Sea of Tranquility    About    Archive    Feed

Random pandas notes

A dump of pandas functions which I have found useful. Use with discretion.

  • Plotting code example
import matplotlib.pyplot as plt
import pandas a pd

fig = plt.figure(figsize=(6,6)) # Create a Figure object
ax = fig.subplots() # Create an AxesSubplot object
#Both Figure and AxesSubplot are classes defined in matplotlib

#Plot CO2 on y-axis and index along x-axis.
df['CO2'].plot(kind='line', color='b', ax=ax)

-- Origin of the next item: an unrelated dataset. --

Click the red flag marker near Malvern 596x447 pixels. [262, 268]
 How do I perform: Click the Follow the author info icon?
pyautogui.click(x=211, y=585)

#If two columns are being plotted, then we should speficy both of them
df.plot(x='x-column', y='y-column', kind='line', color='b', ax=ax)

ax.set(title='Title', xlabel='XLabel', ylabel='Ylabel')
ax.legend().set_visible(False) #Remove legend
ax.legend(loc="upper left")

#Rotate x-tick labels. For datetime objects see below
for tick in ax.get_xticklabels():
	tick.set_rotation(45)

#Formatting datetime tick labels
fig.autofmt_xdate()

fig.savefig('file.png', transparent=False, dpi=300, bbox_inches='tight')
plt.show()
  • Change datatype of selected columns while creating a dataframe
    • Use the converters parameter
      df = pd.read_excel("datafile.xlxs", converters={'Year':np.int32, 'Month':np.int32})
      

      In the above example, the datatype of columns ‘Year’ and ‘Month’ are changed to numpy.int32.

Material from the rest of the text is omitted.